## begin INPUT MATERIAL

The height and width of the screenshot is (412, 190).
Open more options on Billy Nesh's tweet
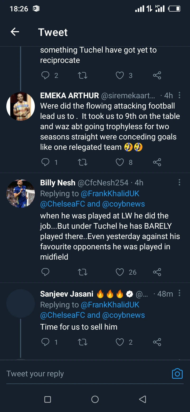[179, 182]
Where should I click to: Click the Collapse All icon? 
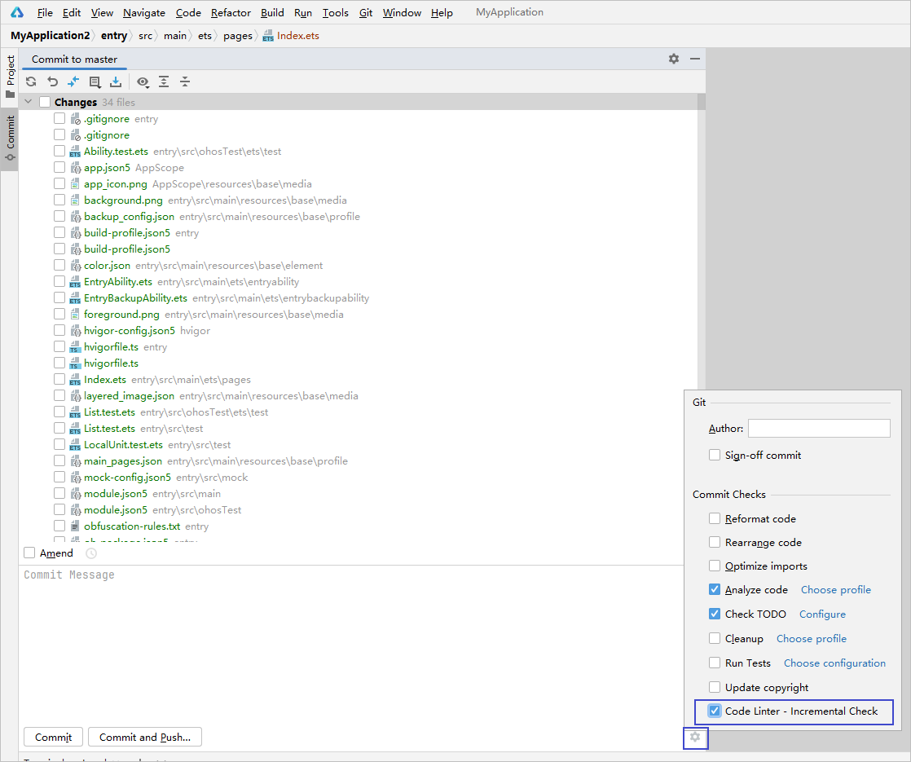pyautogui.click(x=185, y=81)
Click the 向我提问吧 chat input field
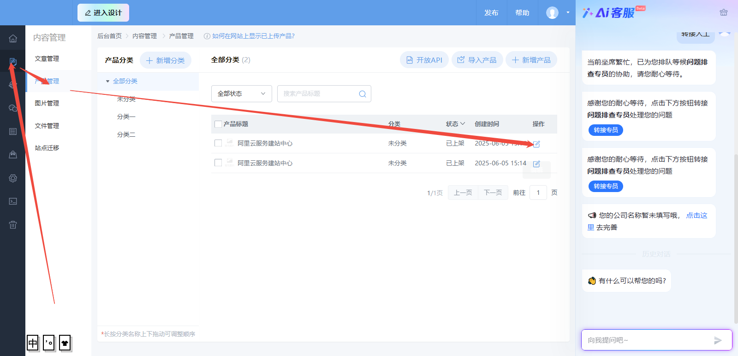This screenshot has height=356, width=738. pyautogui.click(x=646, y=340)

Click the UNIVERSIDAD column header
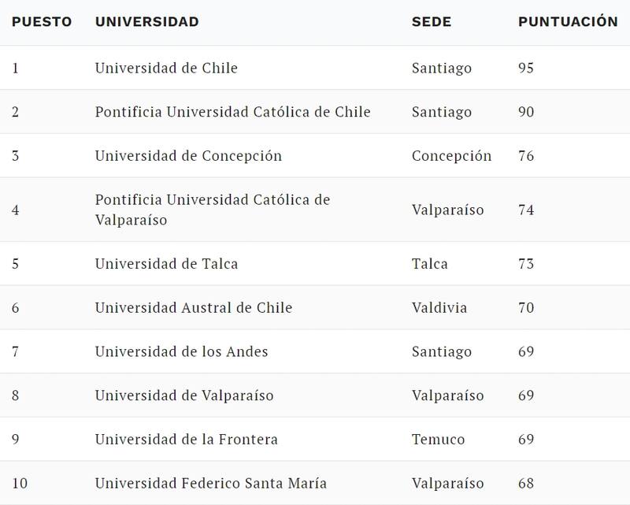point(146,21)
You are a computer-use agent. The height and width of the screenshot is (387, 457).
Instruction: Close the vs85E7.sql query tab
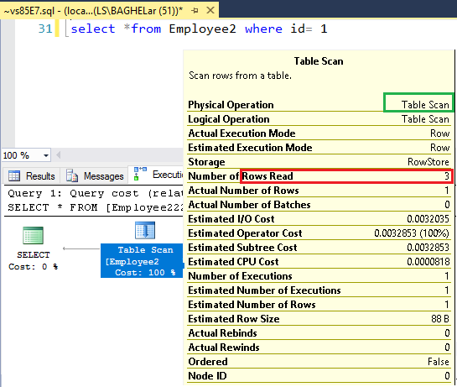tap(210, 11)
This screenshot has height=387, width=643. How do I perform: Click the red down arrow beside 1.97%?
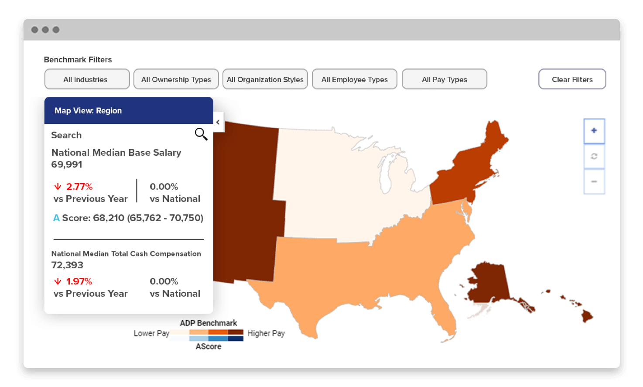[x=57, y=281]
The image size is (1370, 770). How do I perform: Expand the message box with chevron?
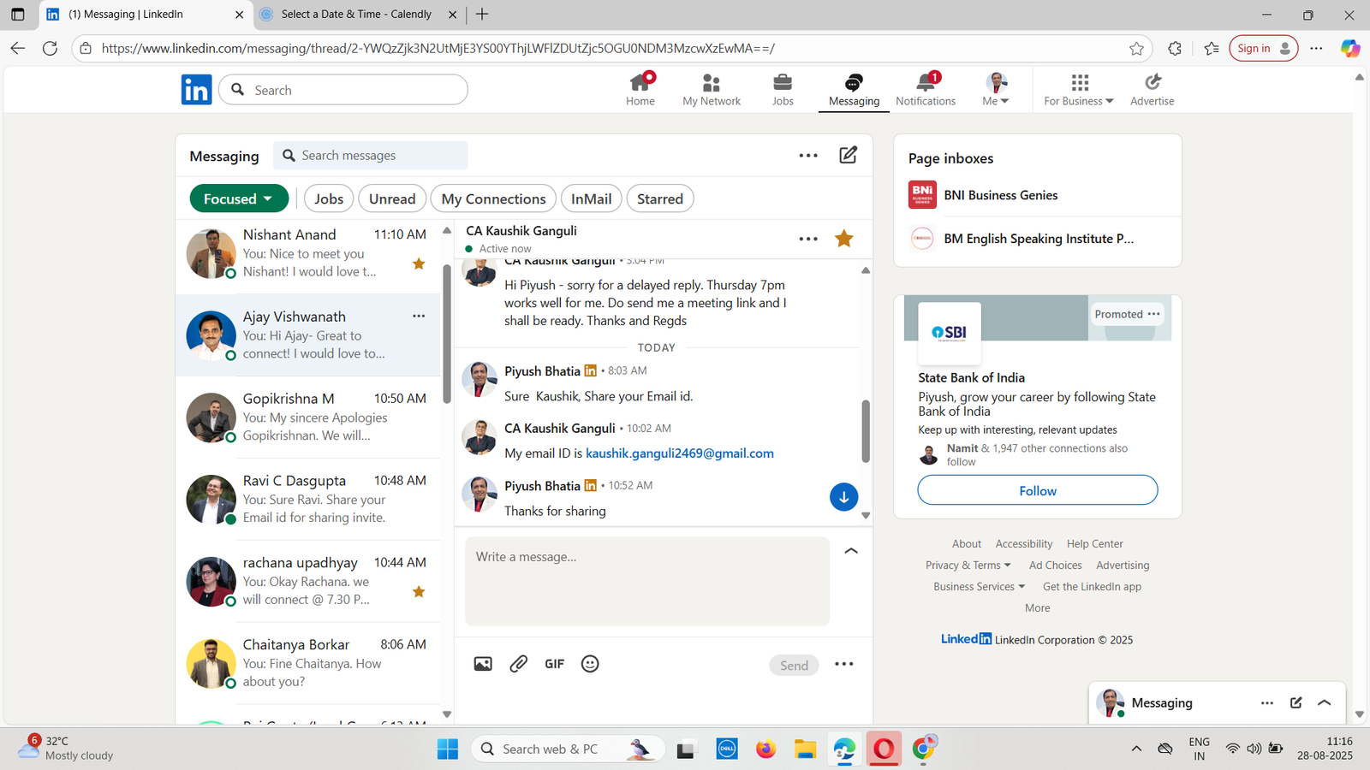tap(851, 551)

## end INPUT MATERIAL

WORK REQUIRED :: Please format the records above as a two-column CSV with the headers "request" and "answer", one row per record. Put each value in its own quoted field with line breaks turned into spaces, and leave the pictures out.

ANSWER FOR THE TASK ::
request,answer
"The height and width of the screenshot is (412, 190). Open more options on Billy Nesh's tweet","[179, 182]"
"Where should I click to: Click the Collapse All icon?","pyautogui.click(x=185, y=81)"
"Click the 向我提问吧 chat input field","This screenshot has height=356, width=738. pyautogui.click(x=646, y=340)"
"Click the UNIVERSIDAD column header","point(146,21)"
"You are a computer-use agent. The height and width of the screenshot is (387, 457). Instruction: Close the vs85E7.sql query tab","tap(210, 11)"
"This screenshot has height=387, width=643. How do I perform: Click the red down arrow beside 1.97%?","[x=57, y=281]"
"The image size is (1370, 770). How do I perform: Expand the message box with chevron?","tap(851, 551)"